> **Required action**
Your task is to copy the lines of the data below from the line holding "Screenshot is 1280x944." through the line holding "REFUSER (640, 610)", inclusive, exactly and with nothing added.

> **Records supplied**
* * *

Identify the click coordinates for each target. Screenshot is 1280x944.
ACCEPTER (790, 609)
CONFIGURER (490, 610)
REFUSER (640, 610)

* * *

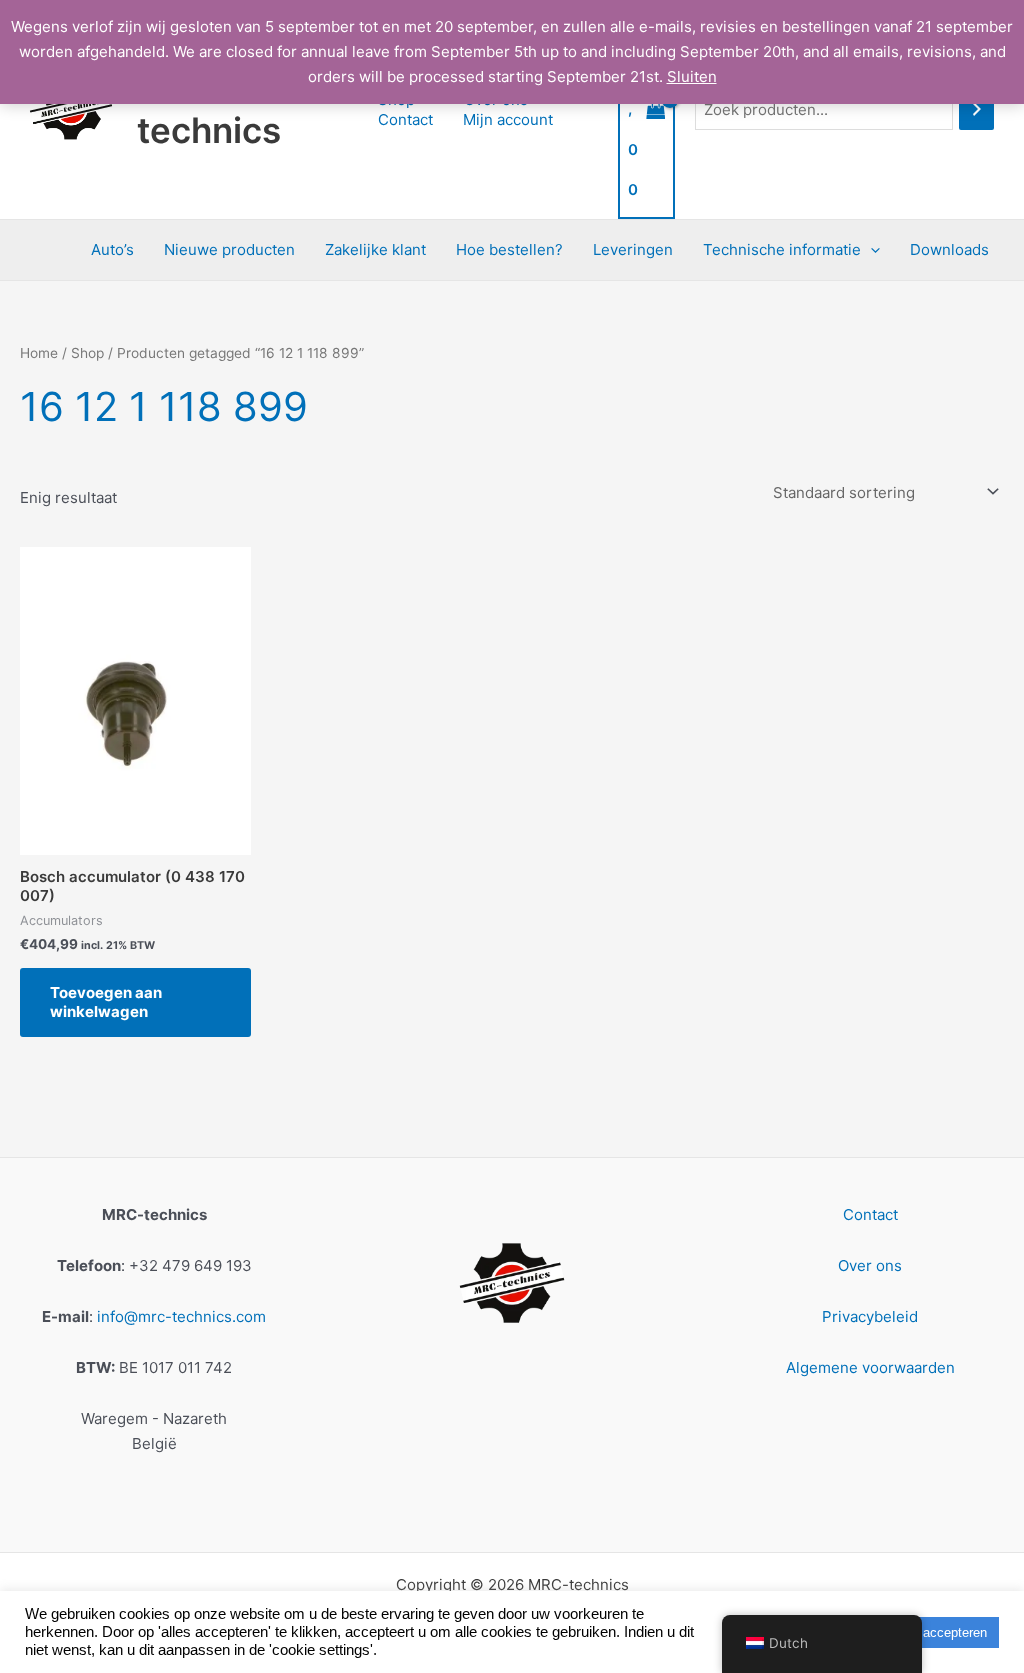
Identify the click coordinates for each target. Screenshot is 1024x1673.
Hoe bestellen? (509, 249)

* * *

> **Task answer**
Identify the click coordinates for each target. Screenshot is 1280x944.
ACCEPTER (790, 609)
CONFIGURER (490, 610)
REFUSER (640, 610)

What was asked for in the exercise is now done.